TASK -> What is needed here is a faithful repeat of every entry, with no character changed.

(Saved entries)
◇ ◇ ◇

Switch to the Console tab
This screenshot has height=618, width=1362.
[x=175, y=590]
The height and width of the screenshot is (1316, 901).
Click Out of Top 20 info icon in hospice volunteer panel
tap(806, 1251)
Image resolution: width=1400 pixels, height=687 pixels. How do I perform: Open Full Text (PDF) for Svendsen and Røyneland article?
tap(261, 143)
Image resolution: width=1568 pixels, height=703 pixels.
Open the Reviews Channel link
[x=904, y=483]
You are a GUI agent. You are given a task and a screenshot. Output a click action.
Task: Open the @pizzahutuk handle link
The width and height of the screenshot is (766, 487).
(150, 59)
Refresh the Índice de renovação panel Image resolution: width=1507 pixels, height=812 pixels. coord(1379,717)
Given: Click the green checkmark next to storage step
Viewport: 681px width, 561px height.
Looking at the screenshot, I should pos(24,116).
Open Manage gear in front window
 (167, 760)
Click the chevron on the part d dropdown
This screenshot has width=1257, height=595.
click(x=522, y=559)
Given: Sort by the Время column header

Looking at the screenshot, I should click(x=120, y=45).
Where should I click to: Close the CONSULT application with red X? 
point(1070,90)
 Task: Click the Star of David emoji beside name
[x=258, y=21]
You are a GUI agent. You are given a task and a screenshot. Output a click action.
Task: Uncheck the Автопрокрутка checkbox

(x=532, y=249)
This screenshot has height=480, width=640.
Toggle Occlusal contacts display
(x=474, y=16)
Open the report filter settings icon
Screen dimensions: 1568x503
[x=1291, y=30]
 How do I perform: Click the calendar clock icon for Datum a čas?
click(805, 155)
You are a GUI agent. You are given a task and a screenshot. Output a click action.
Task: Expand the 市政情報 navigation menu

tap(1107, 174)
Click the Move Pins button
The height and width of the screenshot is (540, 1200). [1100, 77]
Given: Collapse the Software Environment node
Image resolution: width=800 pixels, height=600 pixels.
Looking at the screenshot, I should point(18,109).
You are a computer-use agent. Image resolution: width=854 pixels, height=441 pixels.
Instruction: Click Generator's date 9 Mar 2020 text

◇ ◇ ◇

RESULT OF THE EXERCISE ->
Switch to the Console tab
This screenshot has height=618, width=1362.
[x=175, y=590]
The height and width of the screenshot is (1316, 901).
Click Out of Top 20 info icon in hospice volunteer panel
tap(806, 1251)
Image resolution: width=1400 pixels, height=687 pixels. How do I perform: Open Full Text (PDF) for Svendsen and Røyneland article?
tap(261, 143)
Image resolution: width=1568 pixels, height=703 pixels.
Open the Reviews Channel link
[x=904, y=483]
You are a GUI agent. You are given a task and a screenshot. Output a click action.
Task: Open the @pizzahutuk handle link
The width and height of the screenshot is (766, 487).
(150, 59)
Refresh the Índice de renovação panel Image resolution: width=1507 pixels, height=812 pixels. coord(1379,717)
Given: Click the green checkmark next to storage step
Viewport: 681px width, 561px height.
Looking at the screenshot, I should pos(24,116).
Open Manage gear in front window
 (167, 760)
Click the chevron on the part d dropdown
This screenshot has width=1257, height=595.
click(x=522, y=559)
Given: Sort by the Время column header

Looking at the screenshot, I should click(x=120, y=45).
Where should I click to: Close the CONSULT application with red X? 
point(1070,90)
 Task: Click the Star of David emoji beside name
[x=258, y=21]
You are a GUI agent. You are given a task and a screenshot. Output a click action.
Task: Uncheck the Автопрокрутка checkbox

(x=532, y=249)
This screenshot has height=480, width=640.
Toggle Occlusal contacts display
(x=474, y=16)
Open the report filter settings icon
Screen dimensions: 1568x503
[x=1291, y=30]
 How do I perform: Click the calendar clock icon for Datum a čas?
click(805, 155)
You are a GUI agent. You are given a task and a screenshot. Output a click action.
Task: Expand the 市政情報 navigation menu

tap(1107, 174)
Click the Move Pins button
The height and width of the screenshot is (540, 1200). [1100, 77]
Given: Collapse the Software Environment node
Image resolution: width=800 pixels, height=600 pixels.
Looking at the screenshot, I should point(18,109).
You are a computer-use agent. Image resolution: width=854 pixels, height=441 pixels.
Instruction: Click Generator's date 9 Mar 2020 text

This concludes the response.